« On ne peut plus rien dire »
Parler, c’est agir, c’est influencer, surtout avec la répétition. La parole publique peut être libre, mais elle demande un usage responsable.
Il y a des choses que l’on mentionne au passage, et d’autres que l’on tient à dire, pour qu’elles soient entendues, adoptées ou même répétées, ou simplement pour obtenir un certain effet. On ne répète pas des opinions juste parce qu’elles sont vraies, mais parce qu’on les trouve importantes ou utiles.
Par exemple, si un ami, ponctuellement, mentionne avec tact un de tes défauts, ça peut arriver et c’est plutôt sain — il sait que tu es capable de l’entendre. Mais si une connaissance souligne systématiquement tes erreurs ou te répète régulièrement tout ce qui ne va pas chez toi, tu te demanderas ce qu’elle te veut, même si c’était vrai. Cherche-t-elle à te marquer son insatisfaction, à te rabaisser, voire à te dénigrer auprès des autres ?

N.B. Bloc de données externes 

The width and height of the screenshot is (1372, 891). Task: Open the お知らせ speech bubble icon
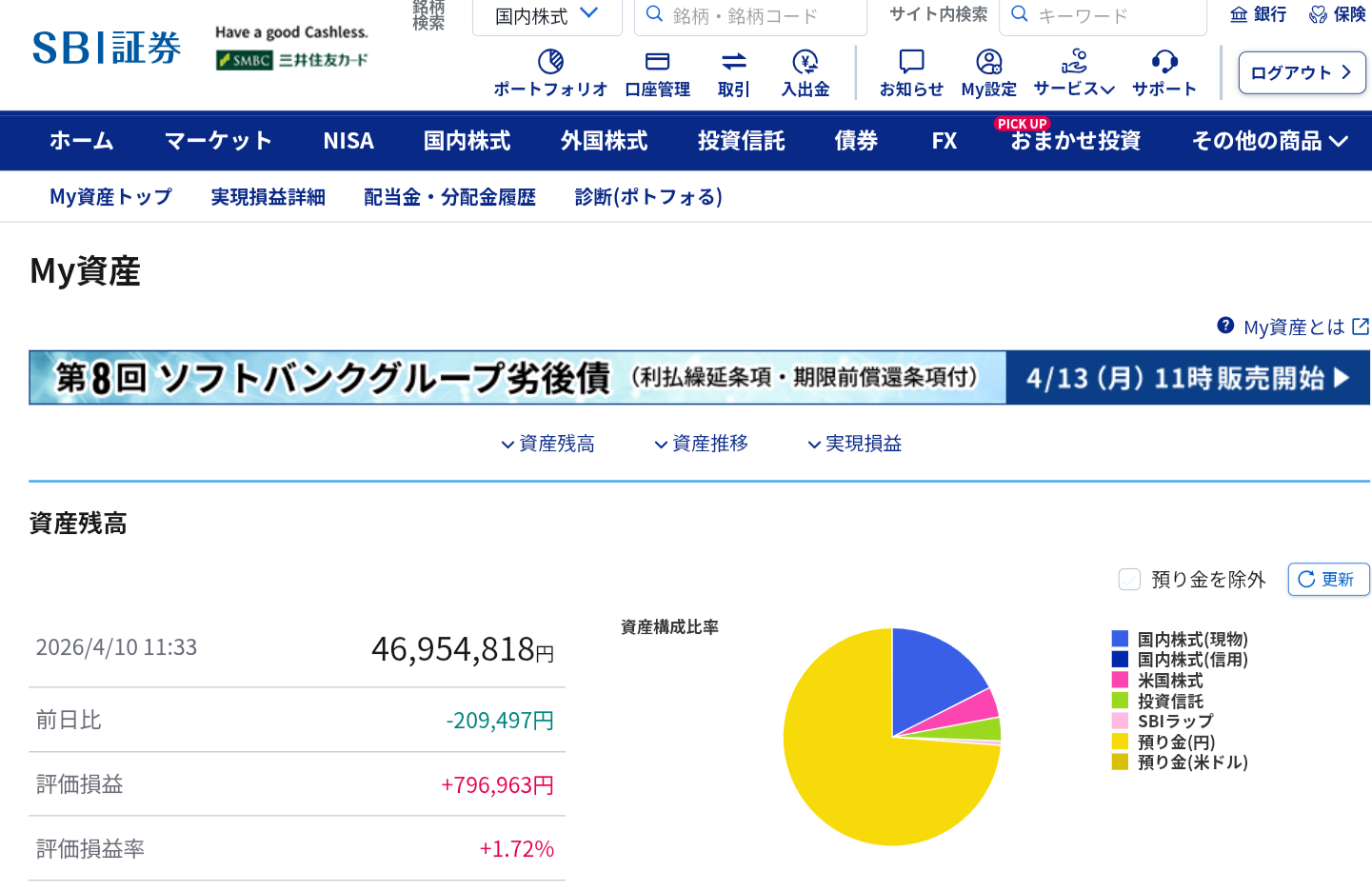coord(911,62)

Il y a un équilibre à garder entre la censure et le « tout est permis », mais rappelons-nous que les paroles aussi ont de l’effet. Et les mots des leaders politiques pèsent encore plus lourd ; leurs appels à la haine ont souvent des conséquences dramatiques. Derrière toute action d’influence, il faut se demander quel est l’effet recherché.
Et vis a vis des gens qui se plaignent, quand on leur demande « Et qu'est-ce que tu voudrais dire, que tu disais avant et que tu ne peux plus dire ? Donne-moi un exemple concret, pas une généralité », ils sont souvent bien embêtés…
Au contraire les discours racistes et suprémacistes n’ont jamais été aussi libérés.